= Passage provided =
——————
This paragraph ends with words that sound like a Mozart symphony to my ears: Based on the preclinical findings, the drug is proceeding towards clinical trials. As my darling niece would comment, “Sweet!”
Dr. Jordan then provides a possible explanation for why it is taking so long to start the DMAPT clinical trials (this is my own interpretation, mind you, since the reason could merely be endless heaps of red tape): It is still unclear how to effectively assess whether leukemic stem cells are actually being targeted. Ah. Big problem, here.
He adds that A targeted agent could be used as part of a maintenance regimen to destroy the residual leukemic stem cells in patients in remission. However, he soon adds, there is no evidence that any of the agents currently available can target leukemia stem cells in a remission patient. Oh.
——————
= Dataset extract =
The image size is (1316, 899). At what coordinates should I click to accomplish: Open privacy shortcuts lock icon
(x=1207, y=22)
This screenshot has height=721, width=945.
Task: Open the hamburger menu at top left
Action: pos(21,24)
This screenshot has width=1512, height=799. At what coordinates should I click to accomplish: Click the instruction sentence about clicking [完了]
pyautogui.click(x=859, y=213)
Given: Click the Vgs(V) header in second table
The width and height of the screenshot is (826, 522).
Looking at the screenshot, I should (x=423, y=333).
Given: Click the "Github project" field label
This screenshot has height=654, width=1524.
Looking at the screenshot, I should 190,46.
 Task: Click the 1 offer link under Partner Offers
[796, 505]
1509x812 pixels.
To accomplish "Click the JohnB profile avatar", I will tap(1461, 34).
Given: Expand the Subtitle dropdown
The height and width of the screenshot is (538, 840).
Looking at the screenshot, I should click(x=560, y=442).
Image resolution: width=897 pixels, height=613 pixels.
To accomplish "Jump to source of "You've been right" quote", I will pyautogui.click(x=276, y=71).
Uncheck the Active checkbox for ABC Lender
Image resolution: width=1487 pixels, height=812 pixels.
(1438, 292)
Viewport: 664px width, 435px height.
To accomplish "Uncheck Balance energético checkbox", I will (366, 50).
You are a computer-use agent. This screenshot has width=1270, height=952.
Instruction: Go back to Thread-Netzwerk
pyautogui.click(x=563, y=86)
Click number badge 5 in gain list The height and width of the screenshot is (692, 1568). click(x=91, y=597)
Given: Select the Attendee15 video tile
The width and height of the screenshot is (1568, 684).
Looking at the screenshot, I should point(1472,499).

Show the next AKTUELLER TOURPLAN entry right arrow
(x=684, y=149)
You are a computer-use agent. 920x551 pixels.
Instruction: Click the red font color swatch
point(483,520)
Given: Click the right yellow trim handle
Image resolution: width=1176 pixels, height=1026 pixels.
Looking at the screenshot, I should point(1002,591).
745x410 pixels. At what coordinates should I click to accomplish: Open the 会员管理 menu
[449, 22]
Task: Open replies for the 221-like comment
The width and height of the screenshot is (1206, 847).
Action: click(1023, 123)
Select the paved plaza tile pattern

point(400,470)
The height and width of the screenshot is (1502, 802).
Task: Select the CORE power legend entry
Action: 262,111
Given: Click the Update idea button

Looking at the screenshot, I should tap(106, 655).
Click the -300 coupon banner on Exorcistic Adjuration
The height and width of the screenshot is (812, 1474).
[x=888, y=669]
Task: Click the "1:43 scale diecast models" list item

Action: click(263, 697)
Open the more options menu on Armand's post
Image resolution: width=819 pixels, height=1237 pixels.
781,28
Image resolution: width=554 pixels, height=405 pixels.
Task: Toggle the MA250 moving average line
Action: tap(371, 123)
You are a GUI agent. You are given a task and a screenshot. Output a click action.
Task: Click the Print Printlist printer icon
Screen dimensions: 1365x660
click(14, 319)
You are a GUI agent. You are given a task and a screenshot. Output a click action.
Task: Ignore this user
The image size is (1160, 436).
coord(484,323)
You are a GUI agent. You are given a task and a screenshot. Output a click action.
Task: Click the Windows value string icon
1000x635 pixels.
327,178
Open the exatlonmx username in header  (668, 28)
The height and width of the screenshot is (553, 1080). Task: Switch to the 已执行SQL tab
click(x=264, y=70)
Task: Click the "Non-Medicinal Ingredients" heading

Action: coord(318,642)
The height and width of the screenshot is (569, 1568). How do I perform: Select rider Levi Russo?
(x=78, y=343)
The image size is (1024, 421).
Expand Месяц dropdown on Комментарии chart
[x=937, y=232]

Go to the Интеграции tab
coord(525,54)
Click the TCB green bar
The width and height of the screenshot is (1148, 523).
——————
= Your objective =
Write what comes next in the passage on DMAPT and leukemic stem cells, picking up right after its final sentence.

= Result for this task =
And then we get to a fascinating, thought-provoking excerpt: The biology of cells in minimal residual disease conditions appears to be very different from that of cells found in a de novo and heavy tumor-burden context. This difference can impact whether the drugs work or not. As clinical trials progress, the targeted agents may fail because of the physiology of the tumor cells, not because the drug is ineffective with all leukemic stem cells. Well then, I say, why not test DMAPT also on leukemic/myeloma patients who have never had any conventional treatments? (Not that I have anyone specific in mind… 😉 )
Reading on, we stumble upon what might be another reason for the DMAPT clinical trial delay: Cancers are heterogeneous, and this is exceptionally true of leukemic stem cells. From patient to patient, molecular markers for stem cells differ greatly. […] This heterogeneity makes determining the frequency of the leukemic stem cell in an individual patient extremely difficult.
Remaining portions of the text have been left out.